Biography
Patrick Nunn (b.1969, Kent, UK) studied composition with Frank Denyer at Dartington College of Arts, Gary Carpenter at the Welsh College of Music and Drama and with Simon Bainbridge and Jonathan Harvey whilst completing his PhD in composition at the Royal Academy of Music (funded by a PRS Scholarship).
He has been the recipient of many prizes and awards including the Alan Bush prize for Transilient Fragments (2006), a British Composers Award (solo/duet category) for Mercurial Sparks, Volatile Shadows (2005) and the BBC Radio 3 composing for children prize for Songs of Our Generation (1995).
Nunn’s music has been widely performed in the UK and on the continent and has featured at over forty festivals worldwide. He has written and worked with a diverse range of collaborators including Diego Masson, Composers Ensemble, Kreutzer Quartet, Piano Circus, Icebreaker, Sound Intermedia, Ballet Rambert, The Gogmagogs, Mark Simpson, Thalia Myers, Rarescale and New London Children’s Choir.
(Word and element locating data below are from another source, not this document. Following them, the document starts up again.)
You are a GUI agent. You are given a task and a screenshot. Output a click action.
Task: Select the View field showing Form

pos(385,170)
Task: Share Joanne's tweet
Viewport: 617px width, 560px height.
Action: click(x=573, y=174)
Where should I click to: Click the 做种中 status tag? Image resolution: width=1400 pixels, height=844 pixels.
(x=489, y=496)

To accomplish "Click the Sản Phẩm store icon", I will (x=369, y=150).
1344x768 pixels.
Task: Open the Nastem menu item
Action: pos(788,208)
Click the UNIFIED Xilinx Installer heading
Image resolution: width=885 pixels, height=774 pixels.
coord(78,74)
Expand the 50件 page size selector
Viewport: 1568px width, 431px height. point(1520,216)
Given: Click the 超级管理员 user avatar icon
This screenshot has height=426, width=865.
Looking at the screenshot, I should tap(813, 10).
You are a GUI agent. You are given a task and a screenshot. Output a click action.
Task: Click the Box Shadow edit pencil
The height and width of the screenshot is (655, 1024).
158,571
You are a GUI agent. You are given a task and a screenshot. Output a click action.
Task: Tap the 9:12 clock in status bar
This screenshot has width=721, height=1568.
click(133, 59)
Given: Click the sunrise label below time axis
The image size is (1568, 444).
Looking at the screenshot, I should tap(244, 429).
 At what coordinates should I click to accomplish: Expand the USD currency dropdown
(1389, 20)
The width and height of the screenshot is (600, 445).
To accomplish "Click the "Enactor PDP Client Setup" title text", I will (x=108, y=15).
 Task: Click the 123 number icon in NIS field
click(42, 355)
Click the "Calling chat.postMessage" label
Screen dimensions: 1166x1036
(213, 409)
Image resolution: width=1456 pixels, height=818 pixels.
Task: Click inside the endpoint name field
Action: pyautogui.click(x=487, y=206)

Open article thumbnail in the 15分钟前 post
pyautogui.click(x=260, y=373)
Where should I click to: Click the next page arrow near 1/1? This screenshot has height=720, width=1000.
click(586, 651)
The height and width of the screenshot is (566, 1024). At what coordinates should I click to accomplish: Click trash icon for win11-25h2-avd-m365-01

Under the auspices of Tod Machover (MIT) and in his role as Hyperbow Researcher at the Royal Academy of Music, Nunn wrote two new works incorporating Diana Young’s (MIT) Hyperbow design - Gaia Sketches for solo cello and live electronics (nominated work in the New Media category, British Composers Awards 2006) and Fata Morgana for cello, ensemble and live electronics. Young and Nunn documented the collaborative process between composer and engineer in a research paper presented at the 2006 NIME conference at IRCAM.
In addition to his extensive work as an educator, he has recently completed two ABRSM commissions for their Spectrum series and Intra aspicere for orchestra and live electronics based upon the spectral features of the bells at Cologne Cathedral. His work Music of the Spheres has been released on Red Sock Records and three further recordings of his work are currently being prepared. His work Prism was nominated for the solo/duo category for the 2009 British Composers Awards and his proposed work Sentiment of an Invisible Omniscience recently received the Birmingham New Millennium Composition Award and will be performed in 2011. His music is represented by the Sound and Music ‘New Voices’ scheme.